Die 51 Tatort-Schreiberlinge werden über die ARD und damit die GEZ besoldet, Downloads von Tatort-Drehbüchern sind bislang nicht beobachtet worden. Auch die in Los Angeles lebende Franka Potente, die ihr Regie-Debut 2006 gar nicht nicht an der Kinokasse, sondern aus öffentlichen Mitteln realisierte, kann nicht wirklich so gnadenlos dumm sein, dass sie kontrollierte Plattformen wie "Youtube" für eine Bedrohung der Urheberrechte hält.

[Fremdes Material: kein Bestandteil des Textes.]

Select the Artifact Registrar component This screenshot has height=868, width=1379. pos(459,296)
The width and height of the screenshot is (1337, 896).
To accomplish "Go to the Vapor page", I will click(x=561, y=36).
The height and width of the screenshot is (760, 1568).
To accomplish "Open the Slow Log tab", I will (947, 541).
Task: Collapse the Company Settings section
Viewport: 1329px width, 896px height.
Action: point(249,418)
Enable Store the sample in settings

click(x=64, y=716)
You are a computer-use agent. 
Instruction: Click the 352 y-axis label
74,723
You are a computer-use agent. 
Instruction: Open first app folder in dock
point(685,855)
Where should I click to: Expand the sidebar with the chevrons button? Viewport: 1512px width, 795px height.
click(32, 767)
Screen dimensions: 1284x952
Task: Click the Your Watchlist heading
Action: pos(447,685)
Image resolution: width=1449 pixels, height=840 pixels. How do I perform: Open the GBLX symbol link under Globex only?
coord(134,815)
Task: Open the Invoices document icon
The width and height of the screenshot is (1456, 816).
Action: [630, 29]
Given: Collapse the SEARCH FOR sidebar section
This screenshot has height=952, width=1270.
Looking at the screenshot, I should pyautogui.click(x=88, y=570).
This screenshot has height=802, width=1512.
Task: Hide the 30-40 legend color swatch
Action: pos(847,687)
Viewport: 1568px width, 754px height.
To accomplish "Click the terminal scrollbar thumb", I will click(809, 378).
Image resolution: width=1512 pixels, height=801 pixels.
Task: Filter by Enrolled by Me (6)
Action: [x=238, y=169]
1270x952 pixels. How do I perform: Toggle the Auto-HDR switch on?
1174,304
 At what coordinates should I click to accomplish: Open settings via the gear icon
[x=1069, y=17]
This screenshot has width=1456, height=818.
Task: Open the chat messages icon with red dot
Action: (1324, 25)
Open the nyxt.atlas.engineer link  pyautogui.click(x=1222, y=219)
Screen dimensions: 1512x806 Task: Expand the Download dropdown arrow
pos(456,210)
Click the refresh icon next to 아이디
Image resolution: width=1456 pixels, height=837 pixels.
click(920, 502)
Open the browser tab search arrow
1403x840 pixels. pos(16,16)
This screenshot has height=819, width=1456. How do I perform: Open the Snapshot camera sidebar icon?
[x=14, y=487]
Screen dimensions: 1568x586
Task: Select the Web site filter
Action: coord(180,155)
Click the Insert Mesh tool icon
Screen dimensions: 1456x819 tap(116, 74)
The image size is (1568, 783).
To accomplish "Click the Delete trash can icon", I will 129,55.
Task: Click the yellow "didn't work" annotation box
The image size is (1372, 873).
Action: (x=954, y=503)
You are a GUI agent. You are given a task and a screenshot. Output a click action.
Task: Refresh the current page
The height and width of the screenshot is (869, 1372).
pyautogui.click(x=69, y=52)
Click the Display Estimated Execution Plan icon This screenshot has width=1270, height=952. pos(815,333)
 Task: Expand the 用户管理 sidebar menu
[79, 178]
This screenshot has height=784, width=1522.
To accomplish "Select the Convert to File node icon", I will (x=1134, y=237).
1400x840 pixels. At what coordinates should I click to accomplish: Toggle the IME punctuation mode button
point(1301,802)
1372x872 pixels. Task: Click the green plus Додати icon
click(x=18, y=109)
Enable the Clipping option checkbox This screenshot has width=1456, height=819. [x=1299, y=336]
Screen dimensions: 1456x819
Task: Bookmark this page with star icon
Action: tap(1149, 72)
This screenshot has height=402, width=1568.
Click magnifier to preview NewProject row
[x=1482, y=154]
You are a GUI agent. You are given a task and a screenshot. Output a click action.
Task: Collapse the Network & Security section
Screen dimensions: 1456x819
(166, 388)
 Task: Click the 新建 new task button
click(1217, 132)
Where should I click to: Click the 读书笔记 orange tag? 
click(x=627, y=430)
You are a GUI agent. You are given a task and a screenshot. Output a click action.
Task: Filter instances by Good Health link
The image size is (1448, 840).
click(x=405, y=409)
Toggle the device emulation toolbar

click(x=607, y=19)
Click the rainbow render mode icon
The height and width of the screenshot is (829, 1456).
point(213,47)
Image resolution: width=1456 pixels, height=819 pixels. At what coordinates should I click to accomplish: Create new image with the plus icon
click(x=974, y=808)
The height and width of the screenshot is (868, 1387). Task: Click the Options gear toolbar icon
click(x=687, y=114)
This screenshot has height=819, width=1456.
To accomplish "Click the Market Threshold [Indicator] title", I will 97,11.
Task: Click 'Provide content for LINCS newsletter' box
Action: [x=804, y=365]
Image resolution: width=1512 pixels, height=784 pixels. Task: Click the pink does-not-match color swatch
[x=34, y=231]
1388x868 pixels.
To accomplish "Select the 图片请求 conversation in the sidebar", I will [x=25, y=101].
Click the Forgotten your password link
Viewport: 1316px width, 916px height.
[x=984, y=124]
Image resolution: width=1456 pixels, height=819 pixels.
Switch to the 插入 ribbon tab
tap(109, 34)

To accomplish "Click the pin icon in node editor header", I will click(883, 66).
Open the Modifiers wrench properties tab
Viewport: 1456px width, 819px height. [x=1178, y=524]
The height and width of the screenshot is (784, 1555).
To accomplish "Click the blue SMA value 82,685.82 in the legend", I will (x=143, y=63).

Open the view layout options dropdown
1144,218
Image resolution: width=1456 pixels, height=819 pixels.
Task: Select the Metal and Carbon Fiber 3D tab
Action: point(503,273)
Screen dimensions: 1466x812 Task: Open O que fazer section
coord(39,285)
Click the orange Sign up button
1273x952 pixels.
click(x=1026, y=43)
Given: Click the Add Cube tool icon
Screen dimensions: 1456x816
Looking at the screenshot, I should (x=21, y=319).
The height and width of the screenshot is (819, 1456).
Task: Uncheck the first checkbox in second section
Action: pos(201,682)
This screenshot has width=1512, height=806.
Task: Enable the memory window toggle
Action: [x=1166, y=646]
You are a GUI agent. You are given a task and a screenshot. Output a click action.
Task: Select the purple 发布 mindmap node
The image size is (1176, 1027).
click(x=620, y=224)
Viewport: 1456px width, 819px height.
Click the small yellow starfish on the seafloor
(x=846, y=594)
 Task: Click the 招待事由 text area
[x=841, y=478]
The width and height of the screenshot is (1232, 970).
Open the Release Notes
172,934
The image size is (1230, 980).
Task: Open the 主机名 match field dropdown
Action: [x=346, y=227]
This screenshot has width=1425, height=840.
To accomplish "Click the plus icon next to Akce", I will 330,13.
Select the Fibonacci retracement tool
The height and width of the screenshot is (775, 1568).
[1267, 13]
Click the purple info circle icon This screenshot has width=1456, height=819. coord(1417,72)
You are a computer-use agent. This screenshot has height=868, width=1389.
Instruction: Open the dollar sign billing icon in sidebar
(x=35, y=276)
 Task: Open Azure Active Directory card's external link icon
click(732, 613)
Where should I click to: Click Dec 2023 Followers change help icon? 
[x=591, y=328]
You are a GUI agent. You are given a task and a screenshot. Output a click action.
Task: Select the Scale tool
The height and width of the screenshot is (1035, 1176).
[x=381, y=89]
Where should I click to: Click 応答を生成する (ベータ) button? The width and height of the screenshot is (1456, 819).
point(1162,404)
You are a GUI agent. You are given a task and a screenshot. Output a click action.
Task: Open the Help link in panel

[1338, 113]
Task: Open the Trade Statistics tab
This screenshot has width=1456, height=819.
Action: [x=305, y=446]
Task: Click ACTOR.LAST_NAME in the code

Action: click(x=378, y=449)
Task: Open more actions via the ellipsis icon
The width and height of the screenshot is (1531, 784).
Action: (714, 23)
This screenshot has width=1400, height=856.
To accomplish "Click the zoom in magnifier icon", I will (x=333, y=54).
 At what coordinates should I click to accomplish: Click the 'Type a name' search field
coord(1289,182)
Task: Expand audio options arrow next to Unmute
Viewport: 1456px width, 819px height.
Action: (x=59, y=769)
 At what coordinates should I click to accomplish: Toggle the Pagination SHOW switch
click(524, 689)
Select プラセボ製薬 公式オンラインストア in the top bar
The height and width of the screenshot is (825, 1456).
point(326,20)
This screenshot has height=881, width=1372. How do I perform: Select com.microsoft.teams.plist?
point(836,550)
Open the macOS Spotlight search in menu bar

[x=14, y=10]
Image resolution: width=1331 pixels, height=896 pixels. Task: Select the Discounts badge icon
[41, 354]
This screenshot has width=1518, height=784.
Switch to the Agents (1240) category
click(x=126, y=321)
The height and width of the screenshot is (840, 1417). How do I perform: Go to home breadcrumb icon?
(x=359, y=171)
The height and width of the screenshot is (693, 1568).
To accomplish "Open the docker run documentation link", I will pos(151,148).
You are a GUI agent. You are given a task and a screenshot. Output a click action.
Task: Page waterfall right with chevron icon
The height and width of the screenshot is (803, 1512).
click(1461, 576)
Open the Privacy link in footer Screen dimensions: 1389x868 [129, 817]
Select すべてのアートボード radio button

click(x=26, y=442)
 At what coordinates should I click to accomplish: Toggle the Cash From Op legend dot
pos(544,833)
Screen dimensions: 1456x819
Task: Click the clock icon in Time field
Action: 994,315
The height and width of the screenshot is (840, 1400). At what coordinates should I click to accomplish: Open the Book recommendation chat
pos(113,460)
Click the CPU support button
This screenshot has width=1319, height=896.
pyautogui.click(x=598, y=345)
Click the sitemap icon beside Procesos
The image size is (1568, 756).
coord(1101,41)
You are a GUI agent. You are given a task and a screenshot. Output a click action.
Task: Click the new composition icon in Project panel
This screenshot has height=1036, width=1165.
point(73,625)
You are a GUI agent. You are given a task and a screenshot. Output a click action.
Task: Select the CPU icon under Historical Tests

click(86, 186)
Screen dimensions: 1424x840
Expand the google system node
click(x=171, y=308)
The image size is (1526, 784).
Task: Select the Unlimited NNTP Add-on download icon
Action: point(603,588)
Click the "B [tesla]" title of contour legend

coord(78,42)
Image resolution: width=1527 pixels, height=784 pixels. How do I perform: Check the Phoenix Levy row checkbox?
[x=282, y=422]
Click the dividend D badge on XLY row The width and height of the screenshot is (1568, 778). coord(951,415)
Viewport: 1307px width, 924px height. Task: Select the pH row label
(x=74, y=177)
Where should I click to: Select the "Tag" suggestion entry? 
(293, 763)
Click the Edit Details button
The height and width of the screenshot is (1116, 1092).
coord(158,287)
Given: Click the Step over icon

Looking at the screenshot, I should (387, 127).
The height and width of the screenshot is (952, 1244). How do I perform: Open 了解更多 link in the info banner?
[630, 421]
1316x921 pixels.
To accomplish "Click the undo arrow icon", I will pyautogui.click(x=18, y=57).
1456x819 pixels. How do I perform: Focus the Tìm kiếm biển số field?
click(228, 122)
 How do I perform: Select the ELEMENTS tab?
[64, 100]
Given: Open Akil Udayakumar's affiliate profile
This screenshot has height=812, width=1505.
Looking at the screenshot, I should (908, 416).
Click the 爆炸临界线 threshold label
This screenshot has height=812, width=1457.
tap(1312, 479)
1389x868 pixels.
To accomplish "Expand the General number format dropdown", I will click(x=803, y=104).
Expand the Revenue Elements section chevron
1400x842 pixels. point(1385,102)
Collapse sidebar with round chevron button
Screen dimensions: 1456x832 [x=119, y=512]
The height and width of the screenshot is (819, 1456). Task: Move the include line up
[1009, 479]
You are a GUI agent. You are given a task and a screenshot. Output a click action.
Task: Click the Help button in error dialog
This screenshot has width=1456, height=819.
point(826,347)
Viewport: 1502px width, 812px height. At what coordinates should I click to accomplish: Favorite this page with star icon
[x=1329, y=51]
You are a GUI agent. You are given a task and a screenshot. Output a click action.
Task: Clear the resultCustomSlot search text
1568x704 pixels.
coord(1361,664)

Auf der Klaviatur der Angst spielt auch der bayrische Innenminister, der jüngst die Piraten (denen ein ehemaliger CDU-Mann vorsteht) als "extrem linksalternativ ausruft, was dem braven Bürger einen gewaltigen Schrecken einjagen muss, an dem McCarthy seine Freude hätte.

 

Tatsächlich zielen solche Kampagnen also nicht etwa auf ein intellektuelles Publikum ab, sondern sollen bei uninformierten Massen eine Stimmung der Angst erzeugen. Die Piraten sollen als Feinde der beliebten Künstler wahrgenommen werden, die es zu behüten gilt. Dass das Urheberrecht der Gegenwart in erster Linie die Interessen unkreativer Verwerter schützt, welche die Urheber regelmäßig über den Tisch ziehen, fällt dreist unter den Tisch. Soweit der Wahlkampf also in den Printmedien stattfindet, muss zur Kenntnis genommen werden, dass dieser Kampfplatz partiell sabotiert ist. Politik ist nun einmal ein schmutziges Geschäft.

 

Doch völlig ausgeliefert sind auch die Piraten solchen Gegnern nicht. Als den Berliner Piraten im Wahlkampf um den Senat bewusst wurde, dass gewisse Medien trotz intensiver Kommunikation vornehmlich Blödsinn schrieben, schnitten die Piraten zurück, indem sie diesen Blättern keine Interviews mehr gaben. Ohne O-Töne oder Exklusiv- und Hintergrund-Informationen verlieren politische Journalisten einen gewichtigen Teil ihrer Funktion und Autorität. Agenturmaterial durchreichen, Pressetexte altklug kommentieren und googeln kann jeder (außer vielleicht die Redaktion vom Cicero ...).